I need an exact copy of the lines from the one containing "Toggle the grid display in the toolbar" through the end of the records, without any pictures.

RECORDS TO USE:
- - - -

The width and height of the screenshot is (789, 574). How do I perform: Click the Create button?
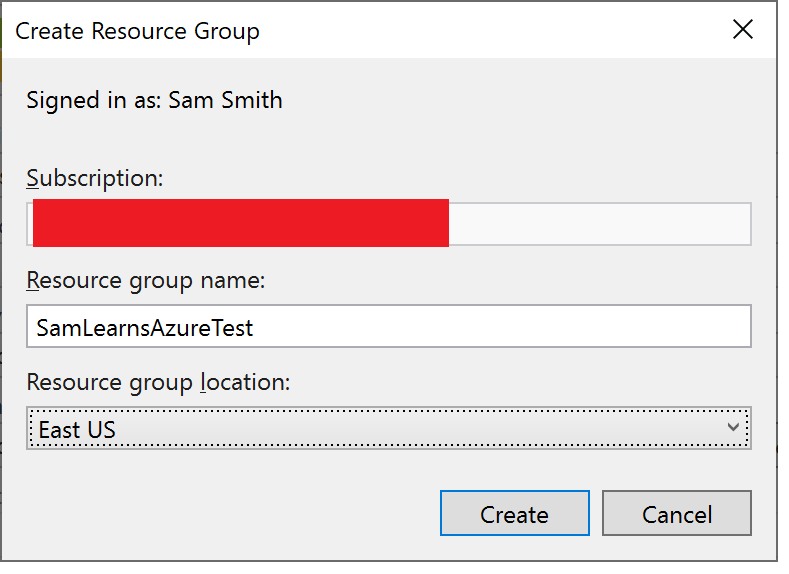[x=514, y=514]
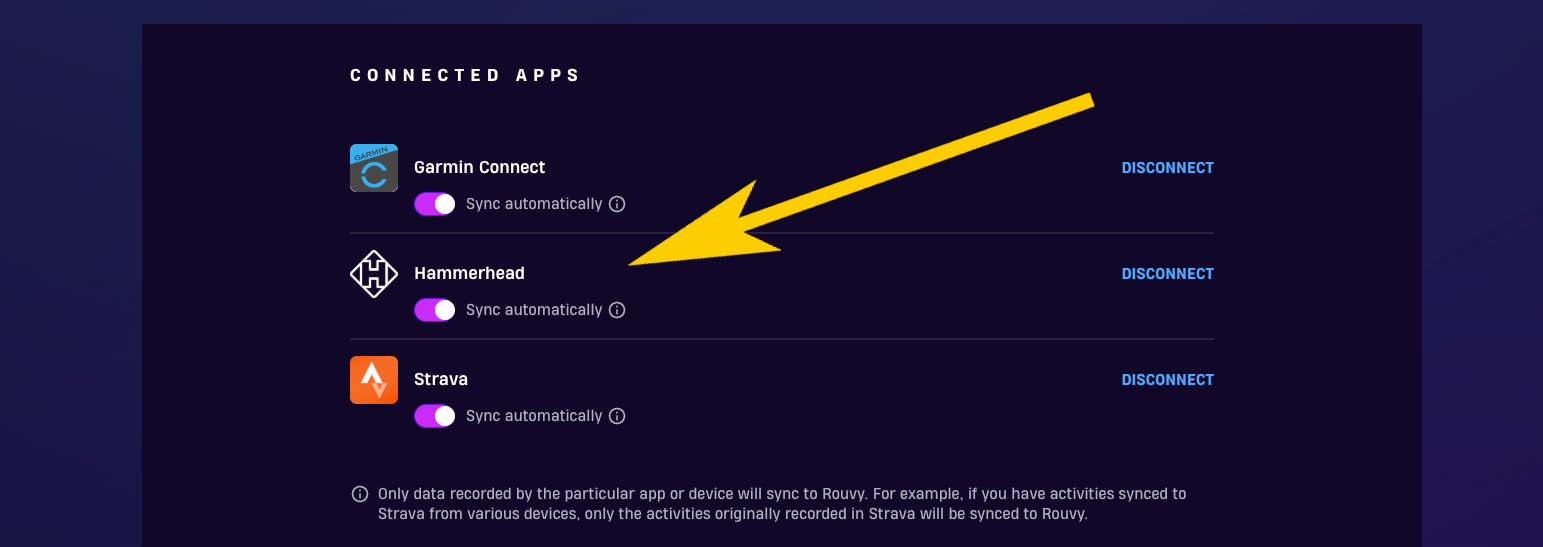Select the Garmin Connect app name
The image size is (1543, 547).
tap(480, 167)
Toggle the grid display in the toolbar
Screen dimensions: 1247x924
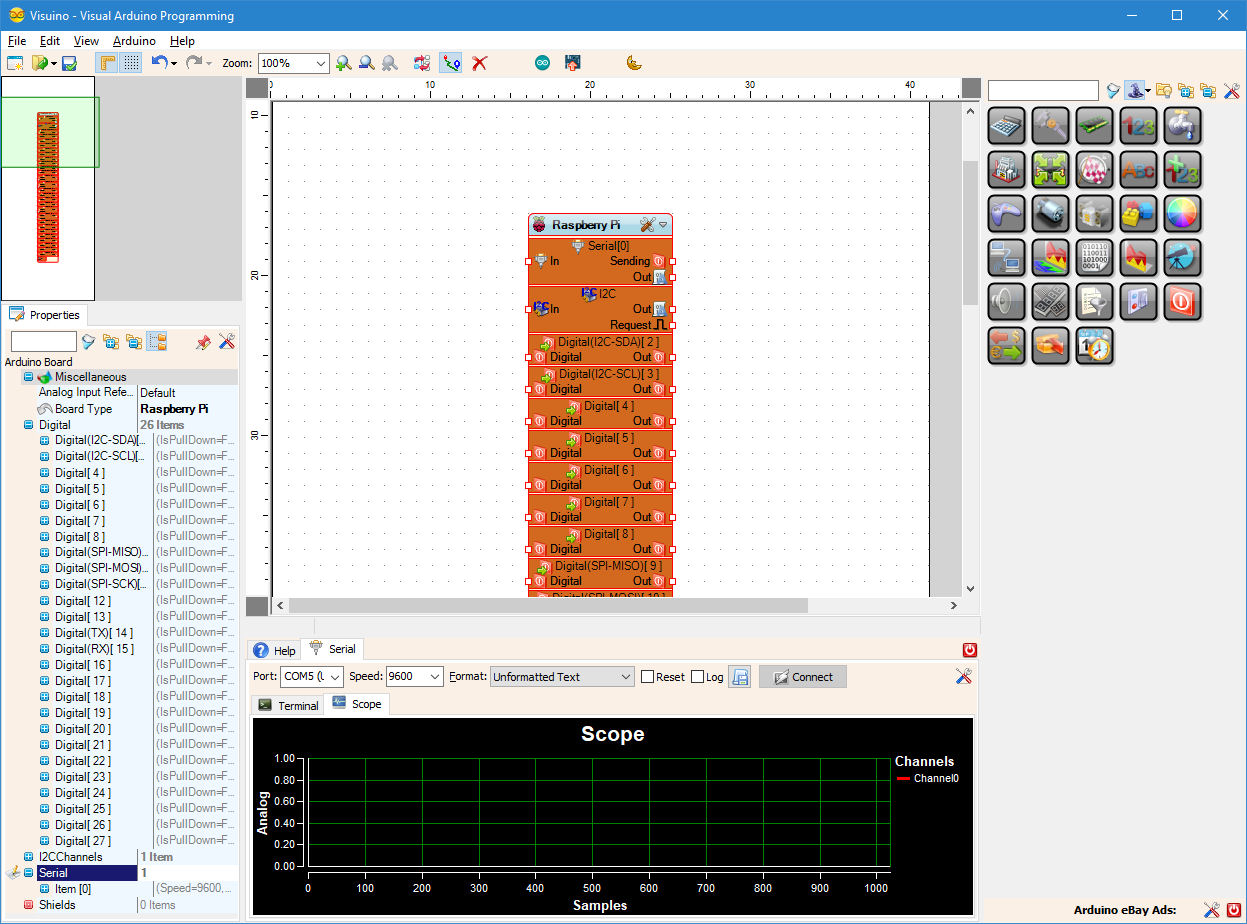[x=132, y=62]
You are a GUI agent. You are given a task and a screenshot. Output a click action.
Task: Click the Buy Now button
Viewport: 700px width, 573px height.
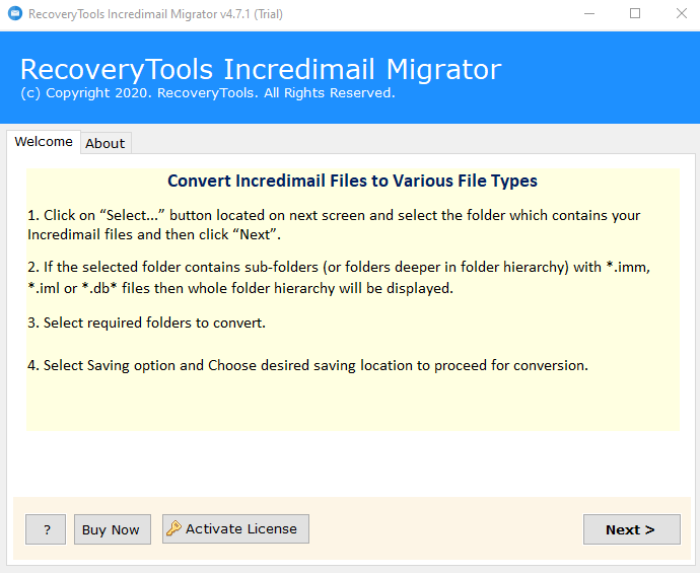(111, 530)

- - - -

ANSWER BOX:
Toggle the grid display in the toolbar
Screen dimensions: 1247x924
[x=132, y=62]
You are a GUI agent. You are given a task and a screenshot. Output a click action.
Task: Click the Buy Now button
Viewport: 700px width, 573px height.
(111, 530)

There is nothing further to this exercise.